I don’t try to convince him otherwise. I wipe my eyes and force a pained smile.

“I should go. The kids are probably worried I’m out here forcing you into sex again.” I laugh despite my distress.

He chuckles and kisses me on the forehead. “I’ll see you in the morning to make everyone breakfast. Nine?”

I nod, take a step away from him, and give him one last look.

“Goodnight, Ethan. Thank you… for everything.”

Then, before I fall apart again, I hurry inside and close the door without looking back at him.

Back pressed to the inside of the door, Marin sees me over the top of her phone from the couch.

“Mom? What’s wrong? Are you crying?” She stands and walks toward me.

I shake my head, wiping my eyes, waiting for my breathing to steady or my heart to give out.

“I’m fine, it’s fine,” I say, forcing yet another smile I don’t feel. “I have a surprise for you guys. I knew when you got back, you wouldn’t be up for much more of all of this, so we are actually flying home tomorrow. It’s early. We have to be at the airport at 6:30, but we’ll be in our own beds by tomorrow night. Grandpa and Poppy are picking us up in Miami.”

“Hallelujah!” Finn drops his head back on the couch in relief. “No offense, Mom, this has been great, but I can’t wait to be home.”

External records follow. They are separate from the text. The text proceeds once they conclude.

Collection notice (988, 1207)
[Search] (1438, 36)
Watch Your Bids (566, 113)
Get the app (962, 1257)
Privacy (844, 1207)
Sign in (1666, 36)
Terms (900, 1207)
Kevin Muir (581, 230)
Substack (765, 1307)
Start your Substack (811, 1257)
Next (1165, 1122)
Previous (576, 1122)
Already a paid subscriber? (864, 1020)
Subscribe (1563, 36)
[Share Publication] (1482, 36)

His honesty makes me laugh.

Marin lowers her voice. “Is that why you’re upset? You said goodbye to Ethan?”

“Something like that.” I say, smiling for real this time, running my fingers through her hair. “Now, you two go pack your backpacks with as much as you can. I didn’t buy luggage so let’s just pray that the airline will accept our trash bags.” I sniff through the last of my tears. “Uber will be here early.”

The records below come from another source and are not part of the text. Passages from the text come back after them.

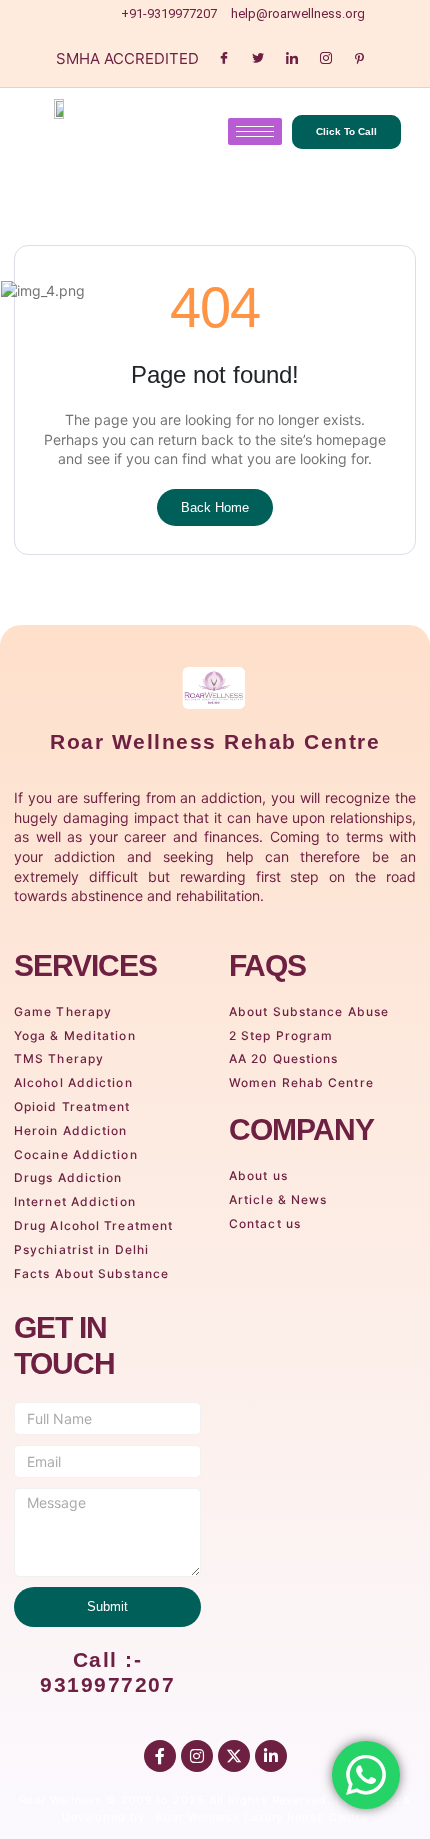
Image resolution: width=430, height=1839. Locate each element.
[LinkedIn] (292, 58)
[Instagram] (326, 58)
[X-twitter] (234, 1756)
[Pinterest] (360, 58)
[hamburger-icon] (255, 131)
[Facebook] (224, 58)
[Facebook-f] (160, 1756)
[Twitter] (258, 58)
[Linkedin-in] (271, 1756)
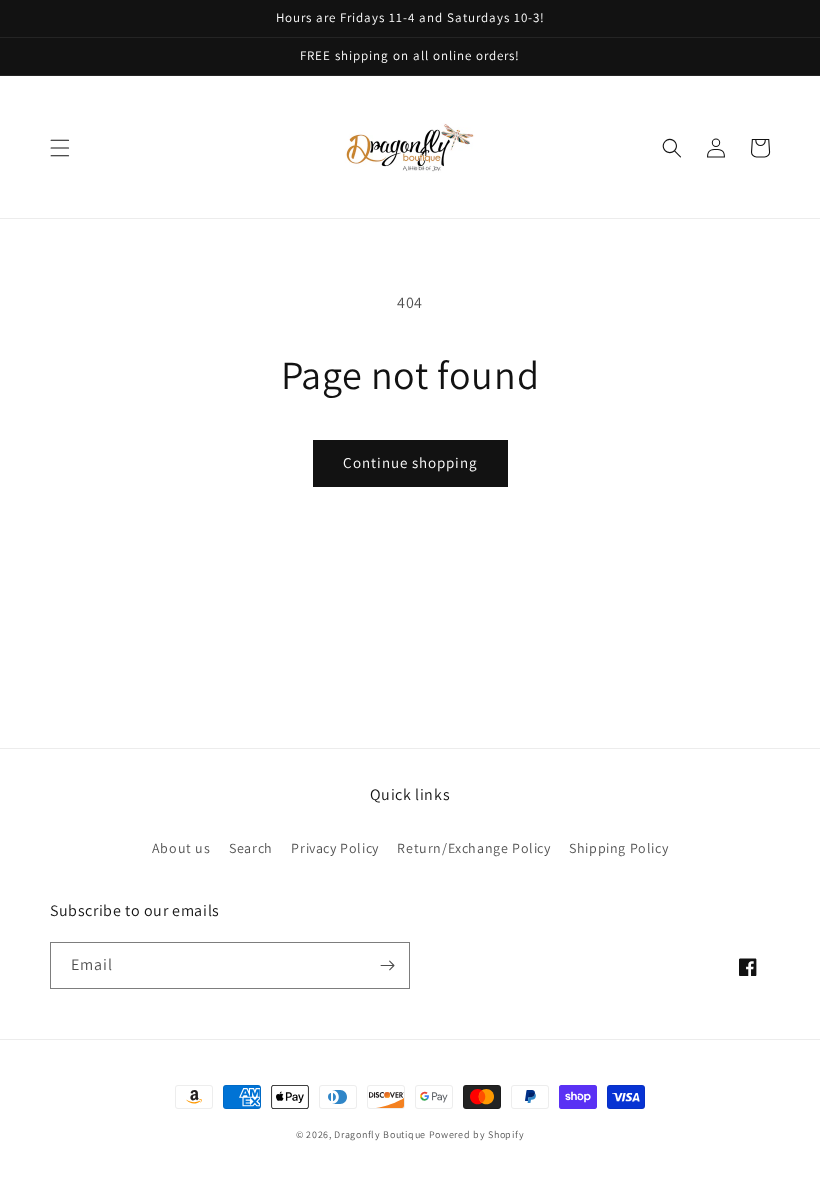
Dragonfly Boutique (381, 1134)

When they scramble up the stairs, I grab a piece of paper and a pen.

Ethan,

This note is me taking the coward’s way out. By the time you read this, we will be on a plane bound for Miami, and I will have probably cried myself to dehydration. I couldn’t face a goodbye with you, not after the last two weeks. Not after the way you changed the way the sun rises and sets on my horizon by simply just existing on the same planet as me.

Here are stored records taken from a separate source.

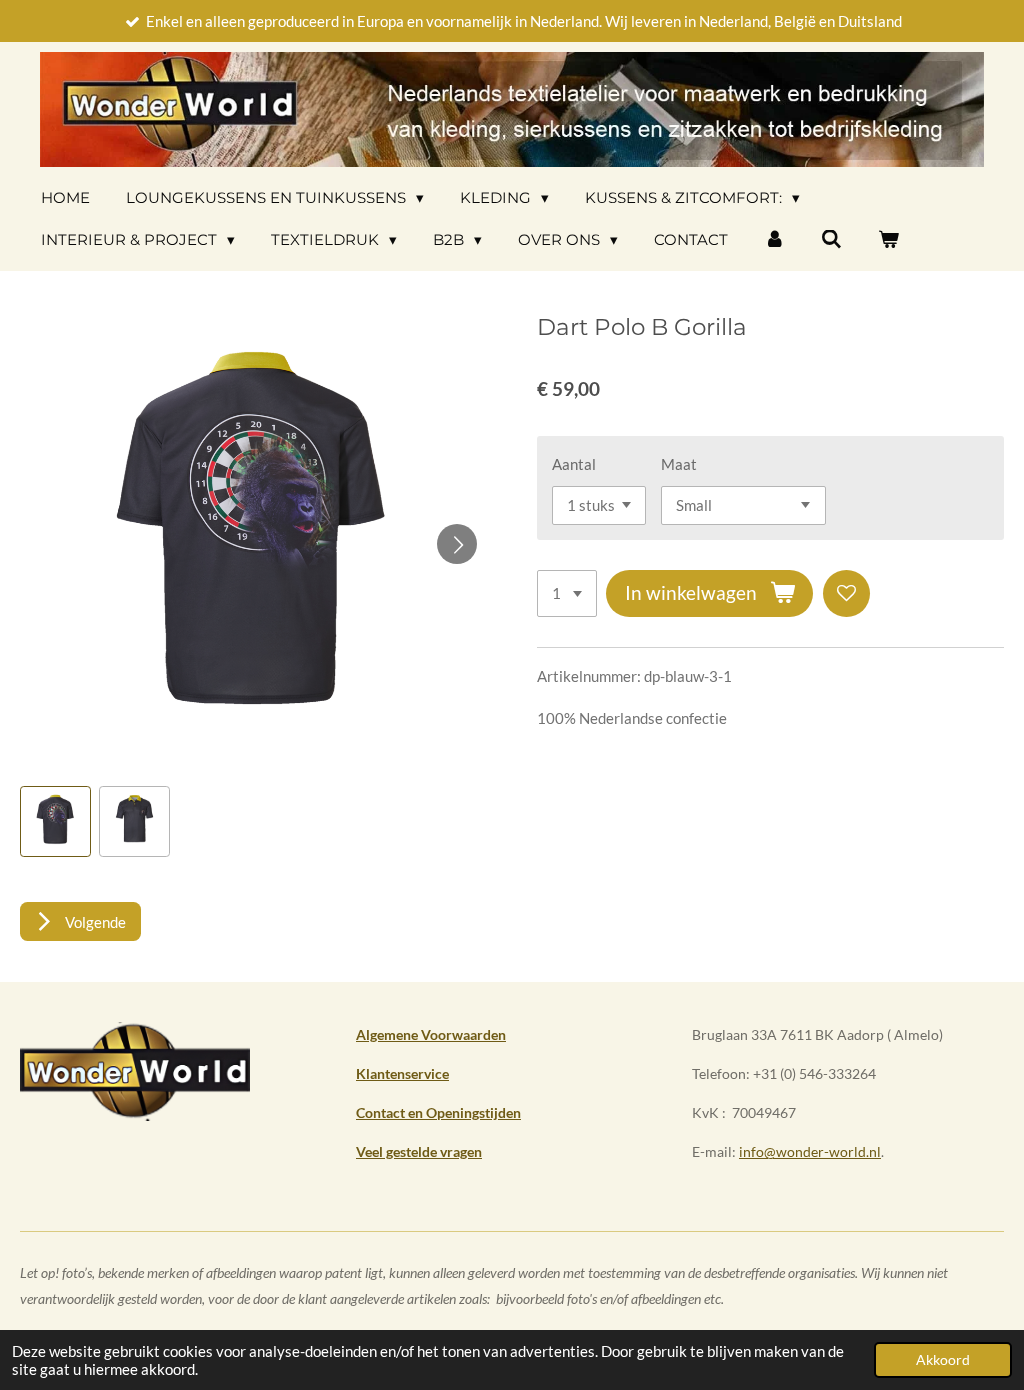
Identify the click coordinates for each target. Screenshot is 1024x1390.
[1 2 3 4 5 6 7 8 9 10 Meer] (567, 593)
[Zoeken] (831, 239)
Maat (679, 464)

I need to finish what I’ve started with my kids—showing up in their lives actively and on purpose every day, not just when we are trapped in a camper—and I need to learn how to stand on my own two feet without needing someone to constantly prop me up.

I wanted to ask you to wait for me to find my way a hundred times, but I knew it wouldn’t be fair to you. You have an amazing life and a line of women who do very dirty things to straws that I’d never want you to pass up on my account. Please know I will hate all those women fiercely until the day I die.

Of every beautiful mile we drove this summer, my favorite are the ones that led to you. You brought me back to life and made me remember who I am. A river that ran through me, changing me forever.

If I didn’t have to leave, I would have loved you with every broken piece of me.

Nel

The next morning, our car pulls up, and we lug our bags and my oversized painting into the trunk. Then I tape the paper to the front door, Ethan’s name scribbled across it.